=== SOURCE ===
How can a travel tripod cost over $500/£500… (and it’s not even a Gitzo)

Peak Design Travel Tripod
(Image credit: Peak Design)

Peak Design is known for its attention to detail. We’ve seen it in its camera straps, its capture clip camera holder, in its backpacks, messenger bags and slings. So what happens when you bring this attention to detail to a tripod?

If you've got half an hour, watch this Peak Design video. It's almost certainly better than what's on TV right now.

So here's what we thought when we got the Peak Design Travel Tripod. First off, it costs A LOT. Second, its cavalcade of design cleverness soon convinced us it was worth our highest rating on Digital Camera World. So here’s a whistle-stop tour of why, and what on earth we were thinking.

• Read our Peak Design Travel Tripod review

1. Magnets

Peak Design uses them to give the center column knob a satisfying ‘snick’ when you push it back in, to make the weight hook at the bottom of the column locate more easily and to stop the smartphone clamp falling out of the hollow center column when you take the hook out. 

2. Smartphone mount

So this smartphone mount isn’t just slim enough to fit in the center column, it has a fold out base that slides between the rails of an Arca Swiss mount, like the one on the Peak Design head.

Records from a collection
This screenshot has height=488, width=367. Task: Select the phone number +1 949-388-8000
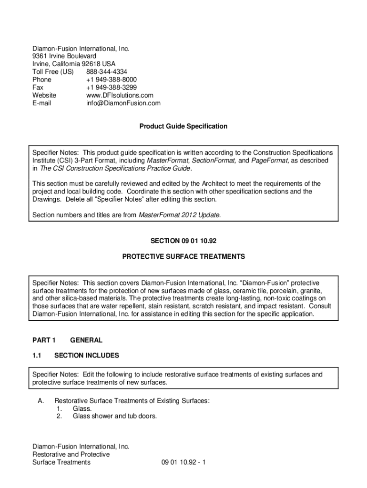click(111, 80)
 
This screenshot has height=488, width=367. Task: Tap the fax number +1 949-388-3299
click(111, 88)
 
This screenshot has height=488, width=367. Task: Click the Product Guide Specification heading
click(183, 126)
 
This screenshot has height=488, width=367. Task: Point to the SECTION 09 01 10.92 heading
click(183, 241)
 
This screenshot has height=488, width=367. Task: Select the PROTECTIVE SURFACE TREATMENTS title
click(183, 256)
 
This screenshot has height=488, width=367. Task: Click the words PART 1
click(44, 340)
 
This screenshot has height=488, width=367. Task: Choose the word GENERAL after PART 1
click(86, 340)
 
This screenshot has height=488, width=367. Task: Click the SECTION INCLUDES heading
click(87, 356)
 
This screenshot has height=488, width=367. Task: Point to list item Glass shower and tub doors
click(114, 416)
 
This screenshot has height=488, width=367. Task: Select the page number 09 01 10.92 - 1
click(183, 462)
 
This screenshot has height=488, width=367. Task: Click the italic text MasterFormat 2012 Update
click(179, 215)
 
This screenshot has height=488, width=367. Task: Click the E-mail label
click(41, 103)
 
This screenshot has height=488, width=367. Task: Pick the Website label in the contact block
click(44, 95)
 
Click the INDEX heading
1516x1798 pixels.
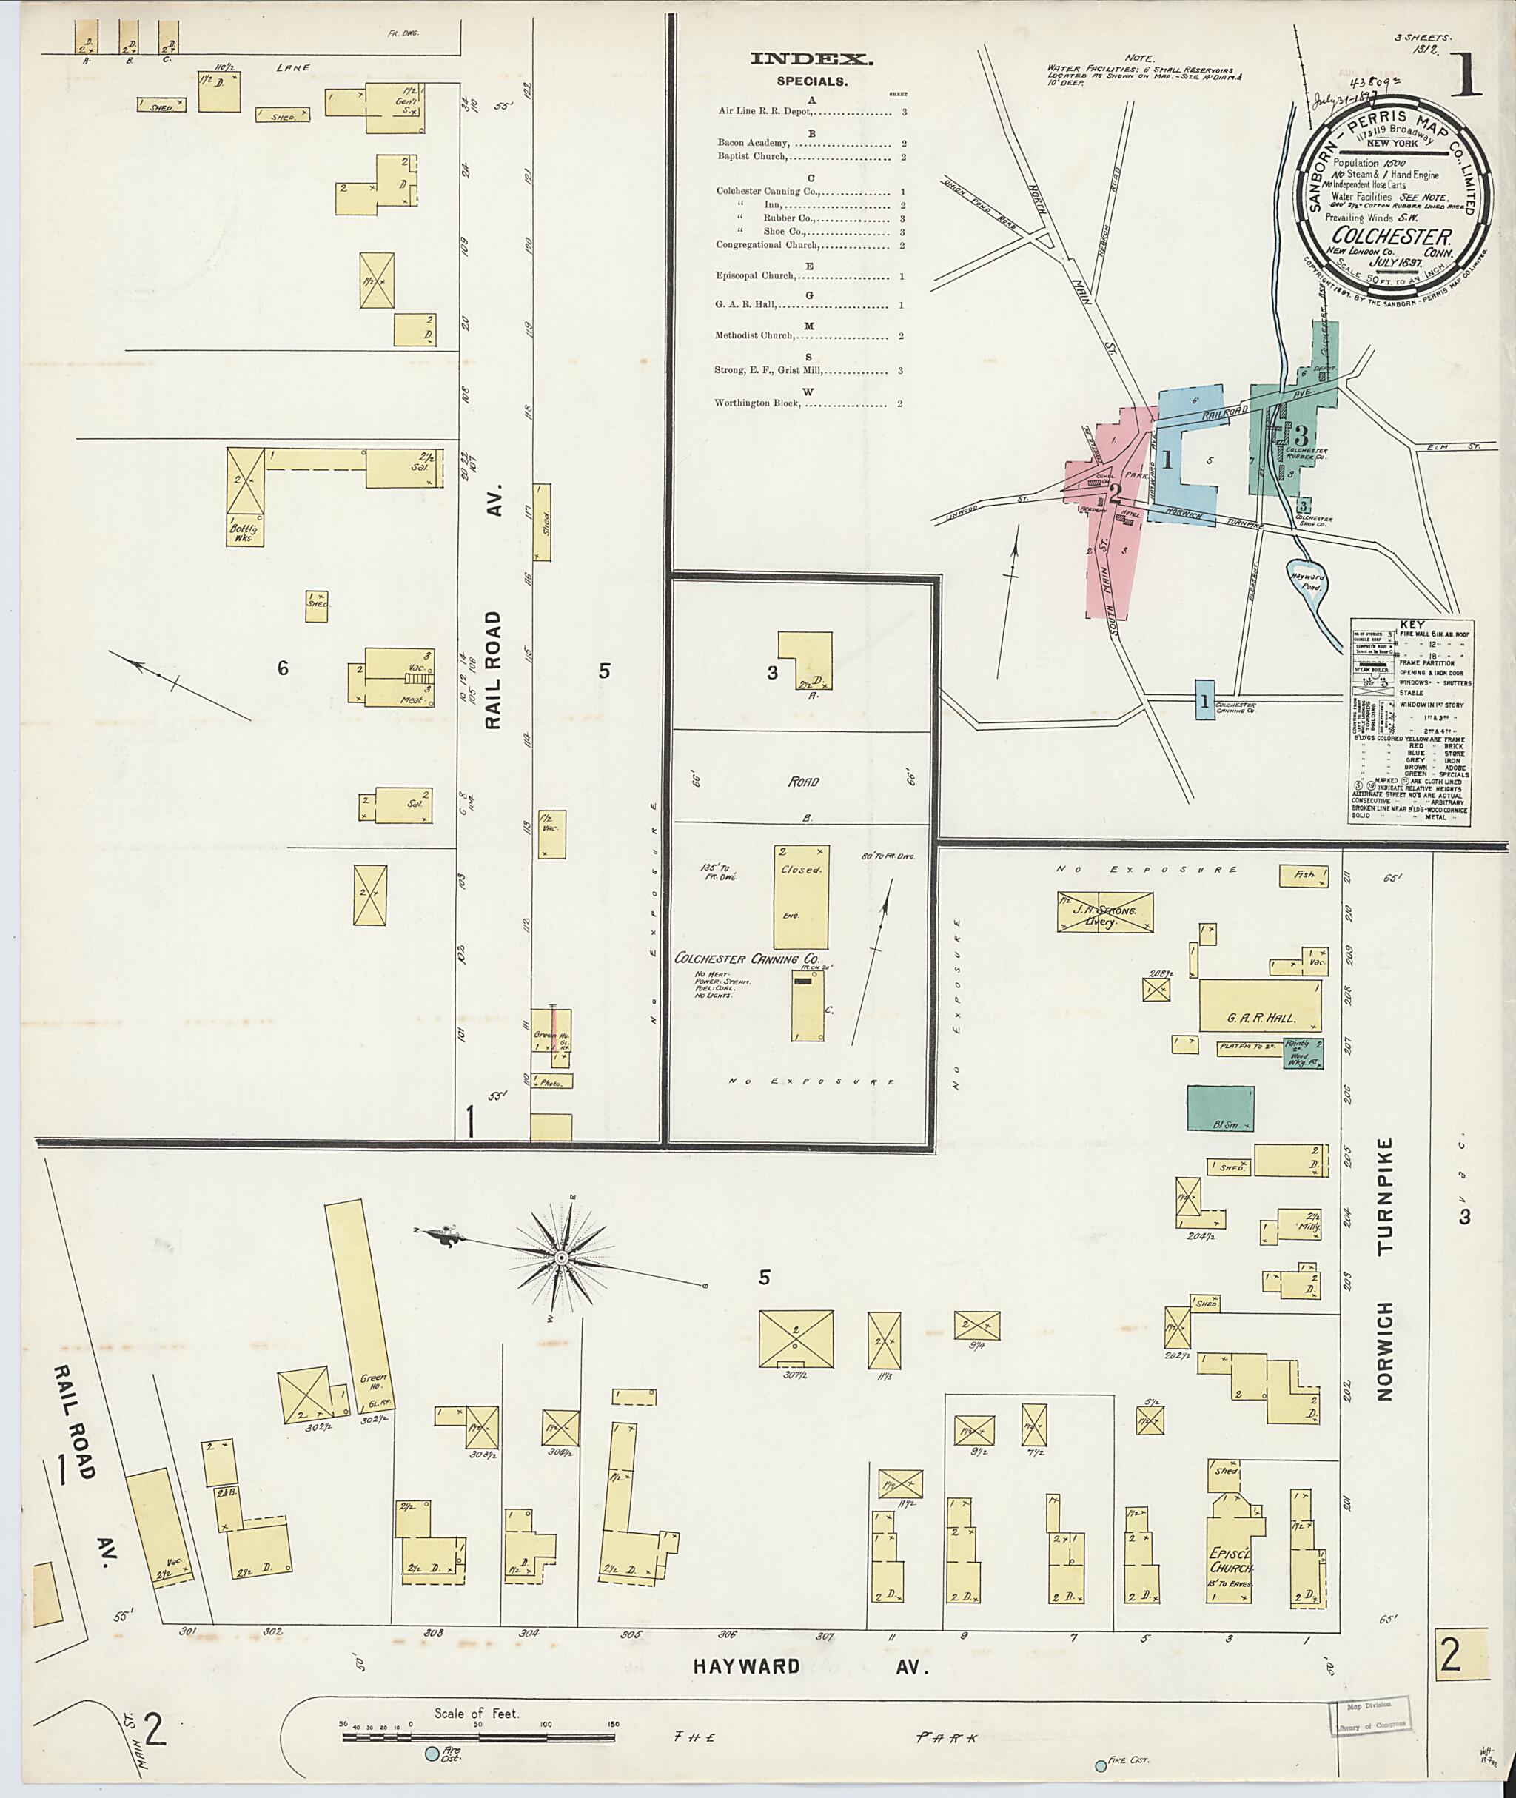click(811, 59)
--
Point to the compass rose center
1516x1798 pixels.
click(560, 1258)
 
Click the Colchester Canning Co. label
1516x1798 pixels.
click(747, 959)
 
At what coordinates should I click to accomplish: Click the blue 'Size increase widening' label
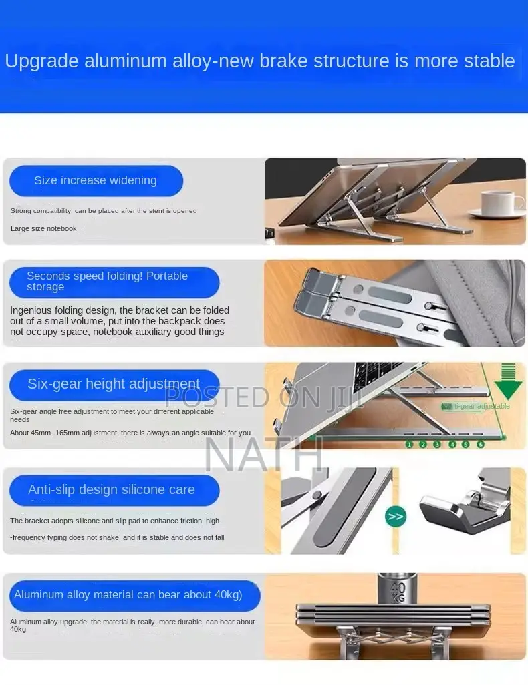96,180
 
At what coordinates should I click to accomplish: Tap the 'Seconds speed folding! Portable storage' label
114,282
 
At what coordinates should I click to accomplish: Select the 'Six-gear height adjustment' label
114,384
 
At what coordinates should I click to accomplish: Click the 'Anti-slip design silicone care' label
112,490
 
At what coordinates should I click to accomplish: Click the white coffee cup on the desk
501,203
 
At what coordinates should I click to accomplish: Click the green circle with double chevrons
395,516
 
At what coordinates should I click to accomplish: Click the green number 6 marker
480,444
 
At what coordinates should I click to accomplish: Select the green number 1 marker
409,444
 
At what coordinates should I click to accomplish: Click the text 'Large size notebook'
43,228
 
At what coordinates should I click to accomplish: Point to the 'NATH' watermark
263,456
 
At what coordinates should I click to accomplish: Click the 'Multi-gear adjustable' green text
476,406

=== STATED TASK 1 ===
In the article on the Peak Design Travel Tripod, what do the magnets keep the smartphone clamp from doing?
=== STATED TASK 2 ===
Write the next part of the Peak Design Travel Tripod article, starting right after its final sentence.

=== FINAL RESULT 1 ===
Falling out of the hollow center column when the weight hook is taken out.

=== FINAL RESULT 2 ===
3. Low profile head

This head has such a low profile it looks like there isn’t a head there at all. It’s hardly a centimetre higher than the hub on any regular tripod, and yet it’s a fully functioning ball head with a big, flat base and Arca Swiss compatible rails for the titchy Peak Design camera plate.

Peak Design Travel Tripod

All this fuss? Over a camera plate? You bet. (Image credit: Peak Design)

4. Camera plate

The camera plate may be titchy, but it attaches to the camera with a hex screw that offers far more torque and grip than a regular butterfly nut or coin-slot screw. With this tightened on, your camera is not going to twist on the plate. This plate is also used for the Capture One Clip, so there’s some system compatibility there, and unlike most camera plates, which are typically massive, ugly things you can’t wait to get off the camera, this one is small and slim and could stay on our camera all the time and hardly be noticed. Oh, and it’s omni-directional – you can fit it at four different angles. Handy if you need to insert the camera differently for better vertical movement or to better see the spirit bubble in the tripod head.

5. Tailor-made bag

You get a bag (as you’d hope to at this price), but this one fits like a glove, squishes flat if you want to put it in your pocket or a bag while you’re using the tripod, has attachment hoops for a strap, a carry handle and a small internal pocket to hold a special tool for when you want to clean and maintain your cam levers. Yes, that is a thing.

6. Wobble free column

That stick-think center column is no stick. It’s as rigid as heck and you needn’t think twice about extending it. We’re used to center column wobble in tripods, so to have it entirely absent is weird.

Peak Design Travel Tripod

So what the story with the design? It's all about eliminating 'dead volume'. (Image credit: Peak Design)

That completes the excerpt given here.